I'm trying to display a video from some arrays in an notebook in jupyter-lab. The arrays are produced at runtime. What method to display the images can deliver a (relatively) high framerate? Using matplotlib and imshow is a bit slow. The pictures are around 1.8 megapixel large.
Above some very small example to visualize what I want to achieve.

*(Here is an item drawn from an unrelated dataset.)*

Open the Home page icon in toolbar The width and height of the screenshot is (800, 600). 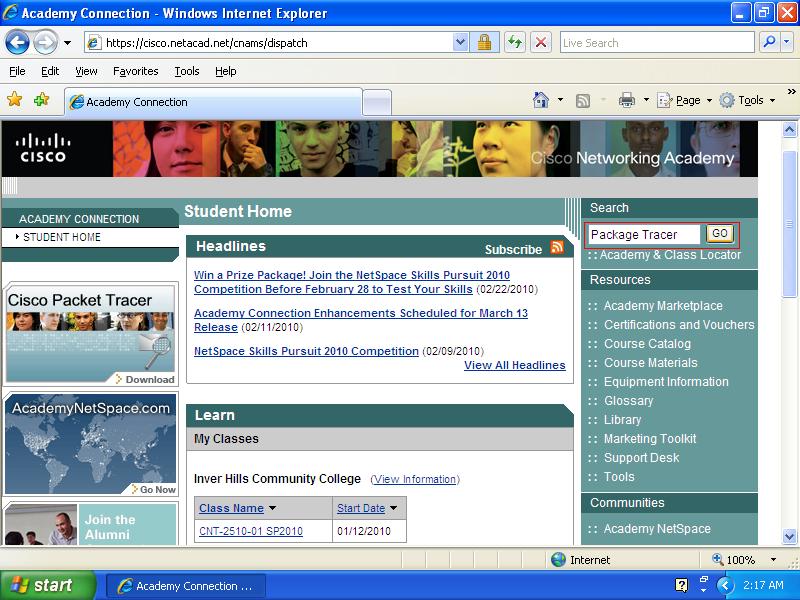click(540, 99)
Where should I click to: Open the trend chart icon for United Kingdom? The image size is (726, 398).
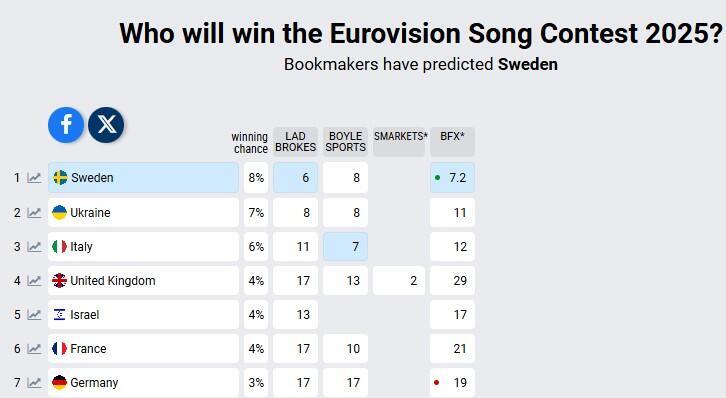coord(34,281)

while(True): #should run at least 30 times per second
array=get_image() #returns RGBA numpy array
show_frame(array) #function I search for
The fastest way (to be used for debug purpose for instance) is to use matplotlib inline
and the matplotlib animation
package. Something like this worked for me
%matplotlib inline
from matplotlib import pyplot as plt
from matplotlib import animation
from IPython.display import HTML
# np array with shape (frames, height, width, channels)
video = np.array([...])
fig = plt.figure()
im = plt.imshow(video[0,:,:,:])
plt.close() # this is required to not display the generated image
def init():
im.set_data(video[0,:,:,:])
def animate(i):
im.set_data(video[i,:,:,:])
return im
anim = animation.FuncAnimation(fig, animate, init_func=init, frames=video.shape[0],
interval=50)
HTML(anim.to_html5_video())
The video will be reproduced in a loop with a specified framerate (in the code above I set the interval to 50 ms, i.e., 20 fps).
Please note that this is a quick workaround and that IPython.display
has a Video
package (you can find the documentation here) that allows you to reproduce a video from file or from an URL (e.g., from YouTube).
So you might also consider storing your data locally and leverage the built-in Jupyter video player.